Achievement of an Organization's objectives

In their book "Drafting and Negotiating Computer Contracts", Paul Klinger and Rachel Burnett [pub. Butterworths, London 1994, to be reissued Nov. 2002] the authors note that "The goal of every negotiation must be to achieve a result which, even if it falls short of the original objective, can be considered a satisfactory advancement towards it. Compromise is an essential feature of most successful negotiations: each party needs to walk away afterwards feeling that he or she has gained." (Chapter 2, page 13)

Although most people, when asked, will say that money is the most important element in negotiation, in practice it may be only one of a number of elements. Only in unsophisticated markets, is price-bargaining the main element of the discussions. In most markets, quality, reliability of supply, the transform of "know-how" and the creation of a long-term relationship will be of equal or greater importance.

Creation of a long-term relationship between the parties

Whilst this is not always possible, and some cultures, such as the Japanese, place more emphasis on this aspect of negotiation, this is increasingly important as companies build networks of alliance partners. Partnering in industries like aerospace and IT is essential, due to the complexity of the products and related projects. As the supply chain evolves into a virtual organization partnering is becoming increasingly important in all industries.

The "Ritual Dance"

Few organizations are prepared to acknowledge that the process of negotiation often serves internal political functions. The process of negotiation with third parties may be necessary ensure that new policies are accepted within the organization.

There may also be a political or social need to "prove" that the company has driven a hard deal with the other party. This is sometimes the case in cultures like South Africa, which are often exposed to high levels of conflict within their societies. US companies will sometimes be driven by such concerns.

Sometimes being shouted at is just a normal form of social discourse in that society; it may have no serious aggressive meaning.

A skilled negotiator will ignore bad behavior by the other side and proceed with the deal, or manoeuvre the opposing negotiator into a fight where his (and it not always a he) aggression blinds him to his real objectives - he also needs a deal and to retain his kudos with his fellows. Like a skilled ju-jutsu fighter the negotiator will seek to let the opposing side over-balance. Never, ever, lose control of your temper during negotiations.

Walk-over deals can be achieved and these normally happen where ignorance leads the other side to negotiate in a very aggressive manner, this results in a game known as "chicken", the first one to jump loses. In such situations the normal course of events is that one person underestimates the other side and announces to the other members of his team that he will wipe the floor with that idiot, or words to that effect; the negotiation then becomes unpleasant. The game is played by sitting tight, being aggressive back if necessary, shouting if you have to. The other negotiator then makes the mistake of linking his ego to the game, and in his determination to win he loses control and loses face in front of the group, especially if you remain calm in the face of his behavior. There are variations to this game.

The Board room politics of the other company are nothing to do with the negotiator; who may have to take care to ensure that the negotiation reflects a number of critical elements within his own organization, for example legal and sales.

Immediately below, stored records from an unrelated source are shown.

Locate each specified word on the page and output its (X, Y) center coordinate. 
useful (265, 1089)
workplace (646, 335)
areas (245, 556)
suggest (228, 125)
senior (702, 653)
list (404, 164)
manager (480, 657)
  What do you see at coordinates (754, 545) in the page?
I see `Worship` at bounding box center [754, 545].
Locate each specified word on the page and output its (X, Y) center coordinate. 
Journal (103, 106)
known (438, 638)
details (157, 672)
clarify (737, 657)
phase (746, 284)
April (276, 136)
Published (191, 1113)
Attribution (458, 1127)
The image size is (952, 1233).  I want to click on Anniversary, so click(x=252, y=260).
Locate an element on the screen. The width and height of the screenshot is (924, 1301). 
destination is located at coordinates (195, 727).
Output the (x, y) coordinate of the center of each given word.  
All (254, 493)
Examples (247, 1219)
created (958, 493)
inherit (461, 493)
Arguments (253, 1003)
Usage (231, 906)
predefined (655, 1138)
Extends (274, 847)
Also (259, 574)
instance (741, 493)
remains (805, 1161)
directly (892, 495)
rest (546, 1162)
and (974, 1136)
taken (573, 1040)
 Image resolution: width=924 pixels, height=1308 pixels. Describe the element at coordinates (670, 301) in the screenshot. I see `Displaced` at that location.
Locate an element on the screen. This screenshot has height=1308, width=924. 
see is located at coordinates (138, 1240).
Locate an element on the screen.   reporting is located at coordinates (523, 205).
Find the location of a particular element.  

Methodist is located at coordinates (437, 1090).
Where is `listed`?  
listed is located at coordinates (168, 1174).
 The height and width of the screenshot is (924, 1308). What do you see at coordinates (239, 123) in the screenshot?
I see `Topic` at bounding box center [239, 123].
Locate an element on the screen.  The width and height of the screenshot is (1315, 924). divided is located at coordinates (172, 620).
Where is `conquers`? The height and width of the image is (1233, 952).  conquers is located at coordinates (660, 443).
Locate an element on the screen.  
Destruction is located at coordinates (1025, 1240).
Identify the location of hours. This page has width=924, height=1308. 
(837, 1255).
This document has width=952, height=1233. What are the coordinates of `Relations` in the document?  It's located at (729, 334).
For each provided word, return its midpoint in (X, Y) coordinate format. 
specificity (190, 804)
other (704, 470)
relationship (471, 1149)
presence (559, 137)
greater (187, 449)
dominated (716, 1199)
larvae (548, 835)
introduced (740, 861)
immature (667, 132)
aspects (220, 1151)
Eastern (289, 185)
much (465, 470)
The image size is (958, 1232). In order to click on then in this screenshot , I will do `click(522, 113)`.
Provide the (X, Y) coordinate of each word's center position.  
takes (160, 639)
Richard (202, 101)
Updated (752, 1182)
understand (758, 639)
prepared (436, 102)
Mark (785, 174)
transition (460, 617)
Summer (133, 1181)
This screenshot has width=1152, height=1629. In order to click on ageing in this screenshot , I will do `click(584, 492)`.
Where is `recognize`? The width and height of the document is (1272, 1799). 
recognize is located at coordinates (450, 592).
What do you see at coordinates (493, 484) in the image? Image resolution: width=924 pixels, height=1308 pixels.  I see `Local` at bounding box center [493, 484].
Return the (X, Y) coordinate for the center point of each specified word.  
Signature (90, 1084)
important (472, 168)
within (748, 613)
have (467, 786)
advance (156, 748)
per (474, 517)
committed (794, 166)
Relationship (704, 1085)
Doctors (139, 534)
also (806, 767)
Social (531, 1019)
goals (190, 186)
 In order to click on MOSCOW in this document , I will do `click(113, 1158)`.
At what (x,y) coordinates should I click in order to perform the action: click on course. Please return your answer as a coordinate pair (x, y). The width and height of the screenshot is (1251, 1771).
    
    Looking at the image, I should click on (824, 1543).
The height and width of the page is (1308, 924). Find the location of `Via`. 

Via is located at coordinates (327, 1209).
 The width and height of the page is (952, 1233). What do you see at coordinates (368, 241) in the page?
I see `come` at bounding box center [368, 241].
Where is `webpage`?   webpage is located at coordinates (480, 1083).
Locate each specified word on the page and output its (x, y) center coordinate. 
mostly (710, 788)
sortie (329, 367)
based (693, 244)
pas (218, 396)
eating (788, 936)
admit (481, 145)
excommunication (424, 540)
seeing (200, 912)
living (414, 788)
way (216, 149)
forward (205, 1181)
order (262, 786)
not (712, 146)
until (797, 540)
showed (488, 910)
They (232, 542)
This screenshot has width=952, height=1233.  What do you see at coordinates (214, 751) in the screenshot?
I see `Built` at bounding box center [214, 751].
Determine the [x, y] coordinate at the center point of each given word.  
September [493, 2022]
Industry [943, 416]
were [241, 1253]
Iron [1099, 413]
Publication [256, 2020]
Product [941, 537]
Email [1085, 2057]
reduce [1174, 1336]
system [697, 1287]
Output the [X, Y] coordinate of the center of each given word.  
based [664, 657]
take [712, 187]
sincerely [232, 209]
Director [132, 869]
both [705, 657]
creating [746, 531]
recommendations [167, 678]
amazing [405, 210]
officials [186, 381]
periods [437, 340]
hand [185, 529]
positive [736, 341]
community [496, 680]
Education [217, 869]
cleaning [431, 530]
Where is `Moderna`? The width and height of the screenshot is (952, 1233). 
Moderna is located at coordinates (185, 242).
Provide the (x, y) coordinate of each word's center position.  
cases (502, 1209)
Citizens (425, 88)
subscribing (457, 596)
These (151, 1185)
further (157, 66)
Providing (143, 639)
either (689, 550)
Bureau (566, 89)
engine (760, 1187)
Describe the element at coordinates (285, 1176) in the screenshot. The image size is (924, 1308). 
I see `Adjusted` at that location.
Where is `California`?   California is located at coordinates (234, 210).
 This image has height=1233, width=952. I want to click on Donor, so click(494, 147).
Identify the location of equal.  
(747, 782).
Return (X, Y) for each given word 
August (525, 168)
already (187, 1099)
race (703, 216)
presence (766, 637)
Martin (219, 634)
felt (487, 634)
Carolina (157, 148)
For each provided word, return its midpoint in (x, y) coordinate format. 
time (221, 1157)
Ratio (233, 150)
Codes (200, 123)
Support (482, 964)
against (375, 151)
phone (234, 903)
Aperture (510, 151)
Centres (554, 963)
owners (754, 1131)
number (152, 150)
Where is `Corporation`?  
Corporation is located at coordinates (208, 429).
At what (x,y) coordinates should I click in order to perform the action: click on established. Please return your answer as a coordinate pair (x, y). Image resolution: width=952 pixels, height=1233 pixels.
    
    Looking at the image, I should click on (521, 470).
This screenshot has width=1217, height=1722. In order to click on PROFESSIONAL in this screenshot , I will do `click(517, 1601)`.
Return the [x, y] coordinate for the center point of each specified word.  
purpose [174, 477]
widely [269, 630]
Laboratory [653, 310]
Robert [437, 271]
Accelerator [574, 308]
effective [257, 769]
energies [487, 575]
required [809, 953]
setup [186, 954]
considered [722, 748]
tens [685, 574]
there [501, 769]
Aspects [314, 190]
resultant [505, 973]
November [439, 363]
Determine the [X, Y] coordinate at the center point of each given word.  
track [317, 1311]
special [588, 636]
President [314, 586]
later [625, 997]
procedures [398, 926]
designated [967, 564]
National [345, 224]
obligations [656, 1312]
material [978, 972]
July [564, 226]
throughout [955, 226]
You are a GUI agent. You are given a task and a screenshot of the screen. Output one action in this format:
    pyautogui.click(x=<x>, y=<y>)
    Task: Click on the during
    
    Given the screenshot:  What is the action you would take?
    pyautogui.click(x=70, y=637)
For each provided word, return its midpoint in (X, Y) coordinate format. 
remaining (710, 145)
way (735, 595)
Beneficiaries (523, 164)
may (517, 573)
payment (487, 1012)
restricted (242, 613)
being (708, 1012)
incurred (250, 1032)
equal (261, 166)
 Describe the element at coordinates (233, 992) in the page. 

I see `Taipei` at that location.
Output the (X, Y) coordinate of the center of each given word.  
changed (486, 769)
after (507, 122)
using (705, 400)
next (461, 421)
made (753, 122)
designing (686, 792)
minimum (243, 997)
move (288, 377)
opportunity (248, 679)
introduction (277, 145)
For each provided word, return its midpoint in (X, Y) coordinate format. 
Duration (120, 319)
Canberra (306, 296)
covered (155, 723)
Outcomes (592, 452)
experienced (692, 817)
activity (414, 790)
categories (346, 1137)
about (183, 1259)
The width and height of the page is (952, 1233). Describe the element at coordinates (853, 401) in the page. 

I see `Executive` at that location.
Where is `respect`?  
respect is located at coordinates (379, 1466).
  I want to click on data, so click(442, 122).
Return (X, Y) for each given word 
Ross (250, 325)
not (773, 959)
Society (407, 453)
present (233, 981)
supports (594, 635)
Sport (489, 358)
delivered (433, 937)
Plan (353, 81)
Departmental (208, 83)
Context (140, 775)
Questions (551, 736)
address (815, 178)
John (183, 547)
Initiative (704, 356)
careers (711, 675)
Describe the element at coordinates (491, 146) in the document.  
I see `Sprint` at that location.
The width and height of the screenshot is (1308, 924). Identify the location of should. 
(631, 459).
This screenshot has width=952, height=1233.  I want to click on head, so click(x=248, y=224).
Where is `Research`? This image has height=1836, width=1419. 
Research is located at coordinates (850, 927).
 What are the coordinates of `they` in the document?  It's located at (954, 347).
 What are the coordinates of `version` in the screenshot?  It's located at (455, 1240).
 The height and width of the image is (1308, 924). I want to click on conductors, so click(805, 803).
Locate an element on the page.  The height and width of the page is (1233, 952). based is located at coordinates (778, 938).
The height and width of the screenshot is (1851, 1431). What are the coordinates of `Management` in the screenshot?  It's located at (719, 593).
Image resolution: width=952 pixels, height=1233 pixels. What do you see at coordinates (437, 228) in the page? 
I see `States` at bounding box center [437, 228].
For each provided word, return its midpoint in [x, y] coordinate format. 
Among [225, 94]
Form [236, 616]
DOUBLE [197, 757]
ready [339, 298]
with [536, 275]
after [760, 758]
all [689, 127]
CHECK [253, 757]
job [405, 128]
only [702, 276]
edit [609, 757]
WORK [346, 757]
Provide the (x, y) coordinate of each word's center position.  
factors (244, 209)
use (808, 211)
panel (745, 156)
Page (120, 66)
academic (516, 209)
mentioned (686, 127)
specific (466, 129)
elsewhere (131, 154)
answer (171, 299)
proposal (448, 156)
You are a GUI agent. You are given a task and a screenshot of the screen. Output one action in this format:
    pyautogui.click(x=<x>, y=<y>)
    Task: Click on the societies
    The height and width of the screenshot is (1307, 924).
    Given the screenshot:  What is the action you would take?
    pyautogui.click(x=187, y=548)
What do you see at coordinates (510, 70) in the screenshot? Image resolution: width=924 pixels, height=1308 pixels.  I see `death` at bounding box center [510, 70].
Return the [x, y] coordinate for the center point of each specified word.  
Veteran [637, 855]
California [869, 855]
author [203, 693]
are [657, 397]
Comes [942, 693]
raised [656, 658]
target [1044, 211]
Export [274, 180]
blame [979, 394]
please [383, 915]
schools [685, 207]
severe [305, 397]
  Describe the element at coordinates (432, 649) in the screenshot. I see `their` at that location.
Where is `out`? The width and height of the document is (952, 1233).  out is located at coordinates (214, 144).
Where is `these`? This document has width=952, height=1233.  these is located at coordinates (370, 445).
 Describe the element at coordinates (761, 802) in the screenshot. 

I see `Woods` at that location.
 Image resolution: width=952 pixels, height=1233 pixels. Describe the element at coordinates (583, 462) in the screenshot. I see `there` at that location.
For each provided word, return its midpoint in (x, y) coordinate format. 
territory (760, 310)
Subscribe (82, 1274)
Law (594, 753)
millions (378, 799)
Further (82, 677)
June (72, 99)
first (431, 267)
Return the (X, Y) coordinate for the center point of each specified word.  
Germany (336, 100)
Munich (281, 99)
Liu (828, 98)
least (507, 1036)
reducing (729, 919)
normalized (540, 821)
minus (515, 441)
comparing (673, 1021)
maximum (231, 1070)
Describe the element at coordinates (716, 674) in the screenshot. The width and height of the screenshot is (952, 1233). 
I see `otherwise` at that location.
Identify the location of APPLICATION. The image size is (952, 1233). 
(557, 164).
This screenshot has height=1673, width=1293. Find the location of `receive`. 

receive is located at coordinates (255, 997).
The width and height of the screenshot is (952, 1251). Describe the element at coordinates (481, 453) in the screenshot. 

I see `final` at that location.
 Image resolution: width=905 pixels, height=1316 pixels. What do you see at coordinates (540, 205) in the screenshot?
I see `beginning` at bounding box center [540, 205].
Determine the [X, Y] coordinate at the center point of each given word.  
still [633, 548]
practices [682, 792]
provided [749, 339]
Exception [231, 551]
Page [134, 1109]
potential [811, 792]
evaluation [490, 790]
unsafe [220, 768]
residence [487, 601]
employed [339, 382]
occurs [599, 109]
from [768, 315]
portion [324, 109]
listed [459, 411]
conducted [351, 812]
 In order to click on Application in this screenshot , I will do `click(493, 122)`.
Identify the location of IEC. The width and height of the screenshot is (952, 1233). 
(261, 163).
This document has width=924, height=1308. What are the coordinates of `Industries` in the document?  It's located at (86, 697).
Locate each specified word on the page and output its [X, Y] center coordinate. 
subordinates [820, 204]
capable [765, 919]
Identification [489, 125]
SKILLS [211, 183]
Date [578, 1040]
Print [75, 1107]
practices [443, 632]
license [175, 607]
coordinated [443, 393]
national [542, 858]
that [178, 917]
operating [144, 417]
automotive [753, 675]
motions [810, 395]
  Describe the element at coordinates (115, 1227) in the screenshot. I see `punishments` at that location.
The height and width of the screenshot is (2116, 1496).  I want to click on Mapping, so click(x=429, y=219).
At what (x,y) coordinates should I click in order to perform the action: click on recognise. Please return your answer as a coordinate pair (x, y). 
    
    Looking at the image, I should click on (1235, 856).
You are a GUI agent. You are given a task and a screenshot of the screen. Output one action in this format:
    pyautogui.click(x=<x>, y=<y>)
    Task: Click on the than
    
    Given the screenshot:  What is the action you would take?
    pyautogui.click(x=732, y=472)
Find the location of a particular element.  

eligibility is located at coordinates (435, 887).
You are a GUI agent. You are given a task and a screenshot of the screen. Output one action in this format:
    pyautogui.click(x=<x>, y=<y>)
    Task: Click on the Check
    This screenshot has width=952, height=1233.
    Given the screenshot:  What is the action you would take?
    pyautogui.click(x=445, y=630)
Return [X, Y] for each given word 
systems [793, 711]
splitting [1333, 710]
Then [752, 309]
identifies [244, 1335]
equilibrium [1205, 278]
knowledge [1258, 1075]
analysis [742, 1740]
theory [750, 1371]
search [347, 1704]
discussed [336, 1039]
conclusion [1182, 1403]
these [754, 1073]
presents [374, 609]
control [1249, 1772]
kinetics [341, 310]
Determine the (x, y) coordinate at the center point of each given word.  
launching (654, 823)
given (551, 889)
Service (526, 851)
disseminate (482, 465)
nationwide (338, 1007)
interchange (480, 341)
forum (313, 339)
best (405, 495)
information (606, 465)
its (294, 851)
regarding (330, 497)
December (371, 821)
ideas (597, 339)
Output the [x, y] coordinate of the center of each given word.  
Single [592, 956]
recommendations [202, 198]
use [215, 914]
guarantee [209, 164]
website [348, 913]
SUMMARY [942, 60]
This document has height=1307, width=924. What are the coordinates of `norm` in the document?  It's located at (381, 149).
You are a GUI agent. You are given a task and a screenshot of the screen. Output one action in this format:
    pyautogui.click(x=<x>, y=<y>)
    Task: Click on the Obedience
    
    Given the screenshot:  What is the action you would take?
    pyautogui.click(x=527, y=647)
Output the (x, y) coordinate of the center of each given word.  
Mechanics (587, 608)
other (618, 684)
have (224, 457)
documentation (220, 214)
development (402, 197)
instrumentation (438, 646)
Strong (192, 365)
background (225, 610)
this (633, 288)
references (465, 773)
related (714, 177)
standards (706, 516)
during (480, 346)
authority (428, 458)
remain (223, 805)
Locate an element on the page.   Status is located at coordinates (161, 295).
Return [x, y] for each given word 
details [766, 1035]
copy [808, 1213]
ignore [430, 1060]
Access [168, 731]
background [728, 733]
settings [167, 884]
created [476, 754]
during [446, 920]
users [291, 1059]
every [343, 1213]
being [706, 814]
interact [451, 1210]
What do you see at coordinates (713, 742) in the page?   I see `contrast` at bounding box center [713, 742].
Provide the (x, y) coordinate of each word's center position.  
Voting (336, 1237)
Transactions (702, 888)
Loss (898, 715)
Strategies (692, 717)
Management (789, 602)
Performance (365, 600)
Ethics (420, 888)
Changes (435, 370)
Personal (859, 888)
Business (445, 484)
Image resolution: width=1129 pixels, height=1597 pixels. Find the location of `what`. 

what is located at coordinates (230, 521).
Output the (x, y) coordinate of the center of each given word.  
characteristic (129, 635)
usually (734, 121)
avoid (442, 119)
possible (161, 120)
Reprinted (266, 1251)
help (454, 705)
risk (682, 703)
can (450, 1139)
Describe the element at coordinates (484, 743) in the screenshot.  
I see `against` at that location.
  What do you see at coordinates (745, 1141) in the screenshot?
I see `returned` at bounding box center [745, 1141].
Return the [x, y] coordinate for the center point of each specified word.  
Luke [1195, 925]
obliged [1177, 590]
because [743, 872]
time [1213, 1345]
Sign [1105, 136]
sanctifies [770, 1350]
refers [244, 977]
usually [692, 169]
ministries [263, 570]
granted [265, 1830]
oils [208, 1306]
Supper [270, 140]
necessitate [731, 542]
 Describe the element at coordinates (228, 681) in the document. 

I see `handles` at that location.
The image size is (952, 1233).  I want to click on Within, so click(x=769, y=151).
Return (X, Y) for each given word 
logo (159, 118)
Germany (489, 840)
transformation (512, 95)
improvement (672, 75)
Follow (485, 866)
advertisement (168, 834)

A Negotiator is also paid to walk away from a bad deal

A good negotiator must be prepared to walk from a bad deal, not to get the sale at any price. Your company will not normally thank you for an unprofitable contract, or one with a poor partner, or where it is unclear what the other side will actually do. If your company is prepared to make a deal at any price, unless this is the launch sale, then it has problems, see commercial infrastructure.